Thread: Questionable coding in proc.c & lock.c
I spent some time looking around for possible causes of the recently reported deadlock conditions. I couldn't find any smoking gun, but I found a couple of things that look fishy: 1. I notice that ProcReleaseAll does not act quite the same way that ProcRelease does. Look in particular at the logic for handling wakeupNeeded in each one. There is some useless code in ProcRelease, but the bottom line is that it *will* call ProcLockWakeup() unless it finds there are no remaining holders (and deletes the lock instead). OTOH, ProcReleaseAll will only call ProcLockWakeup() if this test succeeds for some lockmode: if (!wakeupNeeded && xidLook->holders[i] > 0 && lockMethodTable->ctl->conflictTab[i] & lock->waitMask) wakeupNeeded = true; I spent some time trying to see a way that this might fail to wake up a waiter who needs to be woken up.
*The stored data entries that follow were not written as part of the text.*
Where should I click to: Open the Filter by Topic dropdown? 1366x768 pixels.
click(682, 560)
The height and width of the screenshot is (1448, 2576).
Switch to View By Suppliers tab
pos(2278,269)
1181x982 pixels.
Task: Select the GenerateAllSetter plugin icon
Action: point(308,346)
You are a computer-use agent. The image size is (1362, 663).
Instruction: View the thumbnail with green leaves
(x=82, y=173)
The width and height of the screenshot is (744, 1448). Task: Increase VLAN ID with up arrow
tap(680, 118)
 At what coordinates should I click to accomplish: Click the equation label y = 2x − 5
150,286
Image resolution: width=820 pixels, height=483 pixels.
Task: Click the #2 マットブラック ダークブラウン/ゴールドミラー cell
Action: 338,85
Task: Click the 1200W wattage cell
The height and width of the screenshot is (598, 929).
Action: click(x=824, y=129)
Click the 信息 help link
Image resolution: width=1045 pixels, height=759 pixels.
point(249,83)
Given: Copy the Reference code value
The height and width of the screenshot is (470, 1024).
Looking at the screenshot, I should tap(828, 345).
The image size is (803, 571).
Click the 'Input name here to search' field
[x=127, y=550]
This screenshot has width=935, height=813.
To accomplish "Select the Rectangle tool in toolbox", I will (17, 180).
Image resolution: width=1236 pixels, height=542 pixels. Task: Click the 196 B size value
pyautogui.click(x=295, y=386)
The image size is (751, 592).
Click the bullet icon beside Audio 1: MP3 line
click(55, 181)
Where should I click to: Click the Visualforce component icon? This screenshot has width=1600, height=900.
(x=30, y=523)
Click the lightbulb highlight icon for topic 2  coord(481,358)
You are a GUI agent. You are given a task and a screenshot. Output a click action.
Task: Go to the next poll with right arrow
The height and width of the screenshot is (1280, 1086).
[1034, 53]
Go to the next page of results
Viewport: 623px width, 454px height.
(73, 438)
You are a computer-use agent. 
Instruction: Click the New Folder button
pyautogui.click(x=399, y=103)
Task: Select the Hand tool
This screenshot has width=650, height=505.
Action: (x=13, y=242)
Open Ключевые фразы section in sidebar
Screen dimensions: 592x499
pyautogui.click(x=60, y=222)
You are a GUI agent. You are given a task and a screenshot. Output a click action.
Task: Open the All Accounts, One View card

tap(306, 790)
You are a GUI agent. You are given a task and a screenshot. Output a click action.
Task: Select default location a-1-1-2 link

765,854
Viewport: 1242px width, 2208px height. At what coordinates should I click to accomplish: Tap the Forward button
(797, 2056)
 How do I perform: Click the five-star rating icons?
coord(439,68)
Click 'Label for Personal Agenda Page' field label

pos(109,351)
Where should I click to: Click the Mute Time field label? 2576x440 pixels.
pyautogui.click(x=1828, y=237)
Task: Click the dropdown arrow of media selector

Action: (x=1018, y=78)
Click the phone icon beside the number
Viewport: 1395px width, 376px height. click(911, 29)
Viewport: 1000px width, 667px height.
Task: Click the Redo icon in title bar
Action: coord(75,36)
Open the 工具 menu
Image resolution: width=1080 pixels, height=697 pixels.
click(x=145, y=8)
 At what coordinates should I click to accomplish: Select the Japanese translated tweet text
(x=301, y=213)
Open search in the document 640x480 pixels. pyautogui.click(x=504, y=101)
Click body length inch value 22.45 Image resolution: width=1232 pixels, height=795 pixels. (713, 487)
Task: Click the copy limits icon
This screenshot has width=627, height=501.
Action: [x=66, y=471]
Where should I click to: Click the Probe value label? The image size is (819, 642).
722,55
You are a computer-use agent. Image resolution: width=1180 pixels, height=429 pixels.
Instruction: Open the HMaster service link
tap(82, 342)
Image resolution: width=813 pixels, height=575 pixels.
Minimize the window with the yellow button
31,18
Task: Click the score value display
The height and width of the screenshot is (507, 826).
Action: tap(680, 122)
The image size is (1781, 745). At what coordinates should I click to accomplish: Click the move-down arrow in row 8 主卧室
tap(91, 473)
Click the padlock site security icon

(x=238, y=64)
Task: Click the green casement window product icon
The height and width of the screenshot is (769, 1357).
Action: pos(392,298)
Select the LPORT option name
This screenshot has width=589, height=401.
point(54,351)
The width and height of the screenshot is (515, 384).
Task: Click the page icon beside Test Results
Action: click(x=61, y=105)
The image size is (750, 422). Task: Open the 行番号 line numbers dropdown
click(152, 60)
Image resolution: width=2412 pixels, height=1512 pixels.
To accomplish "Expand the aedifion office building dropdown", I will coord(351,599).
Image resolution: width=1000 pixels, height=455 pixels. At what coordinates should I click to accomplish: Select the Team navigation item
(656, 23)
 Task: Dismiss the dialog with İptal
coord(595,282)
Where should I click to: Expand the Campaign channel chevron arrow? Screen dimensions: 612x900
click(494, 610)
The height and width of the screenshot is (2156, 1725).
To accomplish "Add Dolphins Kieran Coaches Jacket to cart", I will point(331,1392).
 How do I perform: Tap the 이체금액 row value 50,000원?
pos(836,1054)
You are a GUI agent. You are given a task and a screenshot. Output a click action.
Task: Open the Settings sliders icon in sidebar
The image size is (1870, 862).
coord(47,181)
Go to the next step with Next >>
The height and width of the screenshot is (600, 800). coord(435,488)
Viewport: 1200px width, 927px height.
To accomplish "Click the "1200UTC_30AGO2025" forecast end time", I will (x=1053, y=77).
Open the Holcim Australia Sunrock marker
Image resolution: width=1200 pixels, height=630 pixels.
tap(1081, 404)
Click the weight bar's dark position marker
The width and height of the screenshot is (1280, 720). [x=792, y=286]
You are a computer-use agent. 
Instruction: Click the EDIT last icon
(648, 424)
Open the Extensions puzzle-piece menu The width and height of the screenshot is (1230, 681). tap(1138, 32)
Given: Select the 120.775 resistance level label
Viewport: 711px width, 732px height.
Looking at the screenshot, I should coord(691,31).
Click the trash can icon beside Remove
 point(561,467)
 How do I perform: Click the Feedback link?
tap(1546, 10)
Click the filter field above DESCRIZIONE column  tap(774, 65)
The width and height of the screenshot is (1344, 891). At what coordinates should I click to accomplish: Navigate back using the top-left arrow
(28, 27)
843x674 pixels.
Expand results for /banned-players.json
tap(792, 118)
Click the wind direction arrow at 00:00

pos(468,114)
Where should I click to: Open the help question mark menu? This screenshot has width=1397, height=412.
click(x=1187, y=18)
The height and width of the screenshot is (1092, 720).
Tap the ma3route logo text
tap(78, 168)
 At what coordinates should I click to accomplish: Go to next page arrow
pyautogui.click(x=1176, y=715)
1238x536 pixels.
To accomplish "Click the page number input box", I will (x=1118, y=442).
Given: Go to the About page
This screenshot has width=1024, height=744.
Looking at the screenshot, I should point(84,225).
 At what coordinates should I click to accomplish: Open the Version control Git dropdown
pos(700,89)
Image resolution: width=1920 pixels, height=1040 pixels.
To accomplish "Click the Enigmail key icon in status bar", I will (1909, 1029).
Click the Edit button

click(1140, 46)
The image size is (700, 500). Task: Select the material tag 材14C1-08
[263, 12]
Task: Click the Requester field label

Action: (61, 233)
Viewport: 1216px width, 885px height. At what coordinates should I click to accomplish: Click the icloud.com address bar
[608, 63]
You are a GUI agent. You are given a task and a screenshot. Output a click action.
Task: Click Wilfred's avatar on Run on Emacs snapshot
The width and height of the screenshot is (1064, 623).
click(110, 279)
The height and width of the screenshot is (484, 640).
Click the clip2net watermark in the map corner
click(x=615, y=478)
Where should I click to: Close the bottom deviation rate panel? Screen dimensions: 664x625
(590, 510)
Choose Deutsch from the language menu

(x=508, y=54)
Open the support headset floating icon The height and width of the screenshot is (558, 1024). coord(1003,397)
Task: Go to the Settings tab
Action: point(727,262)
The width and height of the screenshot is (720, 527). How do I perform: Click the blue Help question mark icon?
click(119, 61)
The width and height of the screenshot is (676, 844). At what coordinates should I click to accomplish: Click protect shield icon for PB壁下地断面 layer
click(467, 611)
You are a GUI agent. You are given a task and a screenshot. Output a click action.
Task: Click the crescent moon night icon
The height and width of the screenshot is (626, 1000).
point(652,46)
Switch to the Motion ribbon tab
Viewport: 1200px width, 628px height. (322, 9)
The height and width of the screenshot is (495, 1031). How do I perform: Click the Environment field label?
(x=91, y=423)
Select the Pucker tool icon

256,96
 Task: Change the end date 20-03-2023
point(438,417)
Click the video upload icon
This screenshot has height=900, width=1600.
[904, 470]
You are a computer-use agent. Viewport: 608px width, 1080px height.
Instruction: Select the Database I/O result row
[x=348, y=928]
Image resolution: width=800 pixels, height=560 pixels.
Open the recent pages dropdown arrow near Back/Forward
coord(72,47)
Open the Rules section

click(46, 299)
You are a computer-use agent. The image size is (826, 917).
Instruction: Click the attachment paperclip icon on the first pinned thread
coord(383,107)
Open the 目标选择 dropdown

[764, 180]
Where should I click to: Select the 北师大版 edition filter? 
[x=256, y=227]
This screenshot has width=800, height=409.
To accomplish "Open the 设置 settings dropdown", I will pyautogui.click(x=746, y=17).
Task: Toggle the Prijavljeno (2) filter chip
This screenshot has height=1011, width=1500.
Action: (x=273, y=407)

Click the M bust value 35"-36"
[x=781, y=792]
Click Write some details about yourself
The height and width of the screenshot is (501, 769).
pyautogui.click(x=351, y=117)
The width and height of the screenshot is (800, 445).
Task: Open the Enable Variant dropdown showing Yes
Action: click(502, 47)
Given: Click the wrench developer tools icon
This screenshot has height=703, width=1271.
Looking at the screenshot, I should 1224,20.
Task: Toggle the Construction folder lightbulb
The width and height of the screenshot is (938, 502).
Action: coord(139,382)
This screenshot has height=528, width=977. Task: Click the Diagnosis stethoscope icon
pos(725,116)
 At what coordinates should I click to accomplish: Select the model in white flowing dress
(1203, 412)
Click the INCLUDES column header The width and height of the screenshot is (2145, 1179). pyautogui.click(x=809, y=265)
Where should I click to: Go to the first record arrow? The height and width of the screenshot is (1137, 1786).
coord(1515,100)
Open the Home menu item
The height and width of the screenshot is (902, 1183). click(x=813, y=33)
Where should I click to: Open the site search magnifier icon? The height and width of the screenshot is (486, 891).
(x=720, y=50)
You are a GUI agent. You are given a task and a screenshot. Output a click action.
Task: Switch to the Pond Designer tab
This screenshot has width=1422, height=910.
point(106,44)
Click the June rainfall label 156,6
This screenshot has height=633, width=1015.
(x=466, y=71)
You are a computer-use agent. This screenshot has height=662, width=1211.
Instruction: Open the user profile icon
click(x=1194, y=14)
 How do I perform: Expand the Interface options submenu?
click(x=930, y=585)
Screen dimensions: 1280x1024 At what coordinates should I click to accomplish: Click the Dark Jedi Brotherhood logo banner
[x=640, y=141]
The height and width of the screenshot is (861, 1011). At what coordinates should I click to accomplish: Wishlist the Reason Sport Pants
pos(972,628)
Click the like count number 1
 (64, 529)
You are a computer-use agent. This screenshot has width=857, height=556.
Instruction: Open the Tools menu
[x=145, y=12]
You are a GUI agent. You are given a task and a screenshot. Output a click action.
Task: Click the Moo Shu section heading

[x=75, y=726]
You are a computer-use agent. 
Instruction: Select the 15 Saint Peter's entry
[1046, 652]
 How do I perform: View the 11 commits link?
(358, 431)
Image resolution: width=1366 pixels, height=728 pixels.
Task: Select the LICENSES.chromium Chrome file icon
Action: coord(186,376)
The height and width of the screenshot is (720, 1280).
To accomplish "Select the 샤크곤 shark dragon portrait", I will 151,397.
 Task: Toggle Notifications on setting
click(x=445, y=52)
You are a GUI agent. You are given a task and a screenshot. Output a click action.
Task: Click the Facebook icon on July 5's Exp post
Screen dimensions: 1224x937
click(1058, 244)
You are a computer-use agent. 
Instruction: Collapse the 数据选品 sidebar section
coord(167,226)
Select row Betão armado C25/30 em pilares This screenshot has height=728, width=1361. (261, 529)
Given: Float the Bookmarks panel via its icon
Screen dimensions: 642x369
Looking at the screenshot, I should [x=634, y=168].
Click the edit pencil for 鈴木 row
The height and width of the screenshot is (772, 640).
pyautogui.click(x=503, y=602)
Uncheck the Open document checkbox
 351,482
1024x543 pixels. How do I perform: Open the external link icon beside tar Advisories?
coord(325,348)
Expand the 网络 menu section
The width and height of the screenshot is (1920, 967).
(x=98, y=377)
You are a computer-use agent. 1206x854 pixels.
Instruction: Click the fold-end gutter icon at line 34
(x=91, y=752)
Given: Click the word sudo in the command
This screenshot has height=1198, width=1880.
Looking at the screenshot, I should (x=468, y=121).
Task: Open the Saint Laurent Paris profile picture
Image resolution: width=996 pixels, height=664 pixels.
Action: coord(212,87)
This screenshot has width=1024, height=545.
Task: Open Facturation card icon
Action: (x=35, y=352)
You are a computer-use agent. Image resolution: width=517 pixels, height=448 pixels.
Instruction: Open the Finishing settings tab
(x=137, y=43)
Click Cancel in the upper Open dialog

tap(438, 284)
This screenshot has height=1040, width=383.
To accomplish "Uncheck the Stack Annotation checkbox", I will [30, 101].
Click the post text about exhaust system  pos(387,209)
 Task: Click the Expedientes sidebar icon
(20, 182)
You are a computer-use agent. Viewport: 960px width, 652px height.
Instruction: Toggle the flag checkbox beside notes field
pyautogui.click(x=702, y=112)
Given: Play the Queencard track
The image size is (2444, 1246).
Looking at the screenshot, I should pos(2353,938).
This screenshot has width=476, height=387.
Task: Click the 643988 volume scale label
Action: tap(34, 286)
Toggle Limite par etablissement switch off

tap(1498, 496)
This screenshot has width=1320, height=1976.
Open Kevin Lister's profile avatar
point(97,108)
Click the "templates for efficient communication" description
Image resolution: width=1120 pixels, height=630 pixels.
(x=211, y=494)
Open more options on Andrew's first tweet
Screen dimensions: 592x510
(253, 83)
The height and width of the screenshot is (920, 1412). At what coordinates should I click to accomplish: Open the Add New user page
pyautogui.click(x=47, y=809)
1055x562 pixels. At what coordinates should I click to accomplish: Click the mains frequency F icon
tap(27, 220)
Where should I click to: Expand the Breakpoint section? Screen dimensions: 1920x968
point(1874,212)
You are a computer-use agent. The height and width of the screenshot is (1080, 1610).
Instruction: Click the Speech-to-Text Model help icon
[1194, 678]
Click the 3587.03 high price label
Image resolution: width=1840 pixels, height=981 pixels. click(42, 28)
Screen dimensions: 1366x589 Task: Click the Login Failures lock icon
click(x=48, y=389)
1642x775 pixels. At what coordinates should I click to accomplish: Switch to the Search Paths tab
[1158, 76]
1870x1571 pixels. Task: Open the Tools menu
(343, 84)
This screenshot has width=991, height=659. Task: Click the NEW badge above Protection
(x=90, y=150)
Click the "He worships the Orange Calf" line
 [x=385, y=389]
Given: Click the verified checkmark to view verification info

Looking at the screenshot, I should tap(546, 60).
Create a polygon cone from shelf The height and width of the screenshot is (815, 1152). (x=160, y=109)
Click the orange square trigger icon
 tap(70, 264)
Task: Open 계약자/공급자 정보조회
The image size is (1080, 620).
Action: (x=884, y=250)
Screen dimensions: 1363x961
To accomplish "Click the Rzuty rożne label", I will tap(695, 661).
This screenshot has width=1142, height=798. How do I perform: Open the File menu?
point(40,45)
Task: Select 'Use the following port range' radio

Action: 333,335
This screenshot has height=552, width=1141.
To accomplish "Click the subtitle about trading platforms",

I don't see one, but either this code is broken or ProcRelease is doing unnecessary work. 2. The loop in ProcLockWakeup() has been broken since the day it was written. It's trying to scan through the list of waiting processes and awaken all that can legitimately be awoken. However, as soon as it finds one that cannot be woken, it sets last_locktype = proc->token and then continues the loop *without advancing proc*. All subsequent iterations will compare proc->token == last_locktype, find they are equal, and then continue --- again without advancing proc. It's not an infinite loop because there's a list-length counter, but none of the proc entries beyond the first unawakenable one will be examined. The net effect is that the behavior is the same as it was in 6.3 or so, when the loop was just "while (LockResolveConflicts(...) succeeds) do remove-and-awaken-first-entry". So the question is, is there ever a case where it is necessary to wake processes that are in the list beyond one that can't be woken? I haven't been able to conjure up an example, but I am suspicious. This error cannot explain any new hangs seen in 7.0, since the effective behavior of ProcLockWakeup() hasn't changed since Postgre95. But perhaps someone made a change elsewhere relying on the assumption that ProcLockWakeup() would wake up any available waiter. Comments anyone? regards, tom lane
> -----Original Message----- > From: pgsql-hackers-owner@hub.org [mailto:pgsql-hackers-owner@hub.org]On > Behalf Of Tom Lane > > 2. The loop in ProcLockWakeup() has been broken since the day it was > written. It's trying to scan through the list of waiting processes > and awaken all that can legitimately be awoken. However, as soon as > it finds one that cannot be woken, it sets last_locktype = proc->token > and then continues the loop *without advancing proc*. All subsequent > iterations will compare proc->token == last_locktype, find they are I pointed out it once before 6.5 and it was one of the cause of lock freezing then. I've known it has not been changed but neglected to tell it, sorry. However the freezing was resolved by Vadim's change and I've thought it doesn't cause freezing. Hmm,I don't remember well now how the freezing occured. The following is my posting about the freezing. Hope that helps, Regards. Hiroshi Inoue Inoue@tpf.co.jp > There is no row-level locks: all locks over tables are > table-level ones, btree & hash use page-level locks, but > never do page->table level lock escalation. > > However, I'm not sure that proposed changes will help in the next case: > > session-1 => begin; > session-1 => insert into tt values (1); --RowExclusiveLock > > session-2 => begin; > session-2 => insert into tt values (2); --RowExclusiveLock > > session-3 => begin; > session-3 => lock table tt; --AccessExclusiveLock > (conflicts with 1 & 2) > ^ > session-1 => lock table tt in share mode; --ShareLock > (conflicts with 2 & 3) > ^ > This is deadlock situation and must be handled by > DeadLockCheck(). > It's really a deadlock ? Certainly end/abort of session-2 doesn't wakeup session-1/session3. I think it's due to the following code in ProcLockWakeup(). while ((queue_size--) && (proc)) { /* * This proc will conflict as the previous one did, don't even * try. */ if (proc->token == last_locktype) continue; /* * This proc conflicts with locks held by others, ignored. */ if (LockResolveConflicts(lockmethod, lock, proc->token, proc->xid, (XIDLookupEnt * ) NULL) != STATUS_OK) { last_locktype = proc->token; continue; } Once LockResolveConflicts() doesn't return STATUS_OK,proc is not changed and only queue_size-- is executed(never try to wakeup other procs). After inserting the code such asproc = (PROC *) MAKE_PTR(proc->links.prev); before continue statements,ProcLockWakeup() triggerd by end/abort of session-2 could try to wakeup session-1.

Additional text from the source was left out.